Lori Kendall, GSLIS associate professor, recently gave an invited lecture in the Marshall McLuhan Lecture Series at the National Communication Association (NCA) 100th Annual Convention. NCA is dedicated to fostering and promoting free and ethical communication, focusing on how people use messages to generate meanings within and across various contexts, cultures, channels, and media.
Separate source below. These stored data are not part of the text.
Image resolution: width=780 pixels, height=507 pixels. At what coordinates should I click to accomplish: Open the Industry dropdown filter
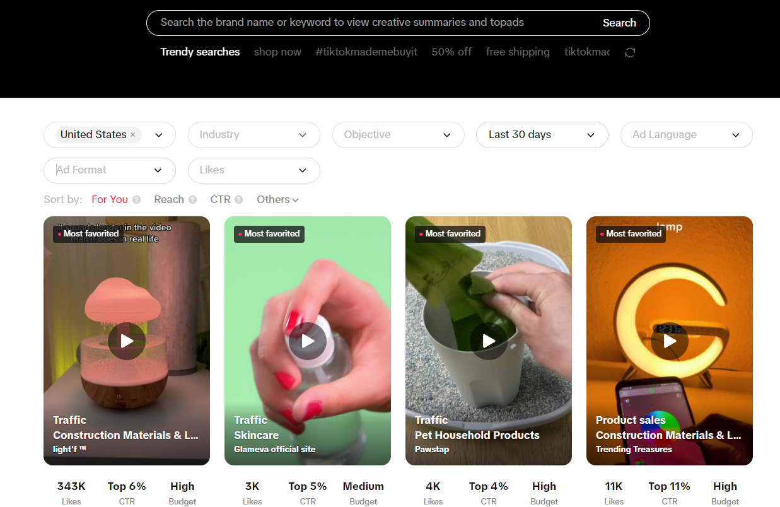pos(253,135)
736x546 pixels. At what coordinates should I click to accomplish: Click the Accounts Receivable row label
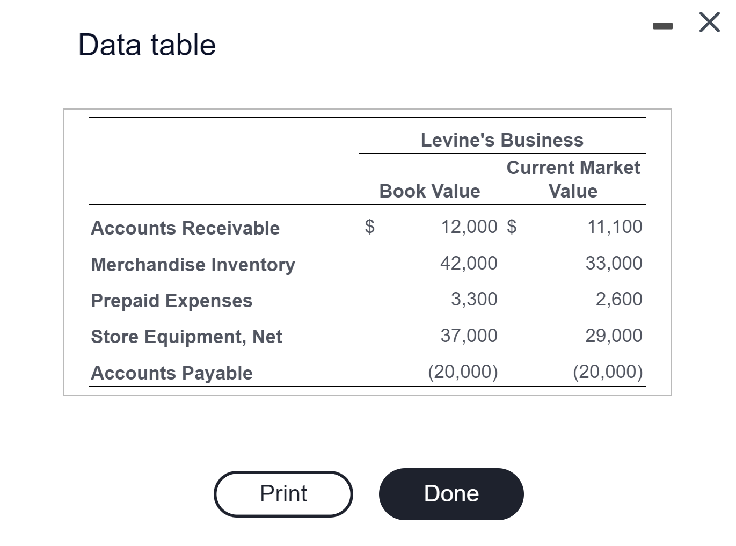(x=185, y=228)
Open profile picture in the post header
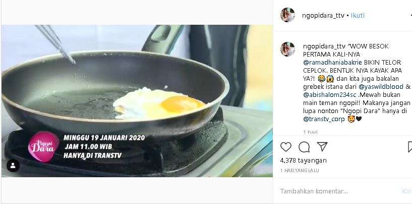412x204 pixels. coord(287,15)

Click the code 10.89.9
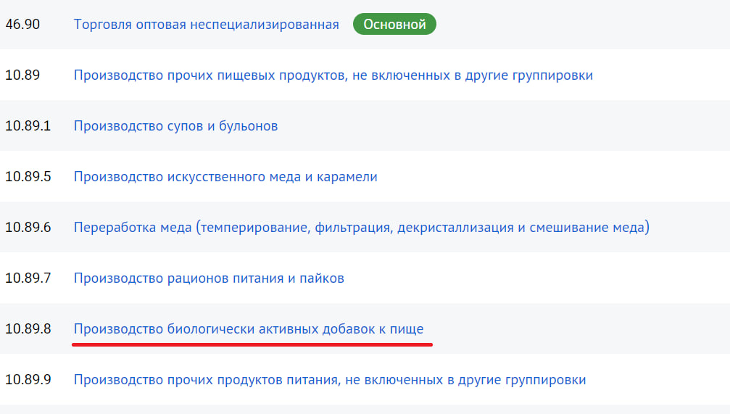[x=28, y=380]
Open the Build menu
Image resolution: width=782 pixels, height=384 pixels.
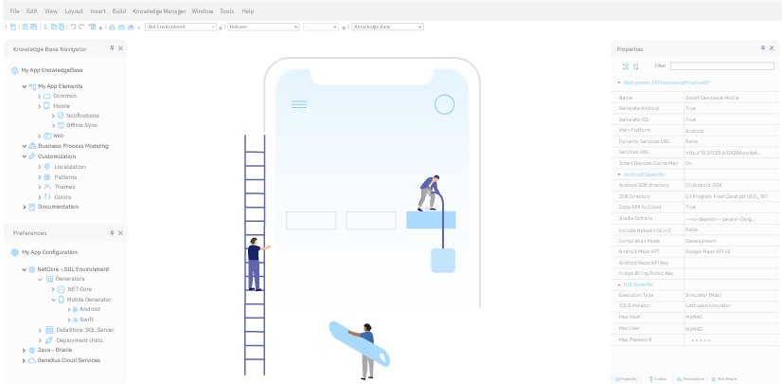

Kendall’s lecture, delivered on November 21 in Chicago, was titled “The Pasts, Presents, and Futures of Internet Research.” As the current president of the Association of Internet Researchers (AoIR), she reflected on directions in cultural and social research on the Internet and related technologies:
In this talk, I discuss some previous assessments of Internet research. Next I talk about areas in Internet research that are currently overdone or underdone. I call for greater attention to issues of power, especially related to race and racism. I suggest we need fewer studies of users and more studies of designers, fewer studies of content and more studies of code. I also suggest ways in which greater attention to humanities research and art projects related to Internet technologies can inform and enrich other forms of Internet research. Finally, I suggest that for the shifts in direction that I suggest in Internet research to occur, we need to provide better support for interdisciplinarity in academia.
Kendall is an expert in personal archiving, online community and identity, social aspects of computing, research methodology, and gender and technology. She currently teaches LIS/INFO 202: Social Aspects of Information Technology. In 2010, she was named GSLIS Centennial Scholar in recognition of her outstanding accomplishments in the field of library and information science.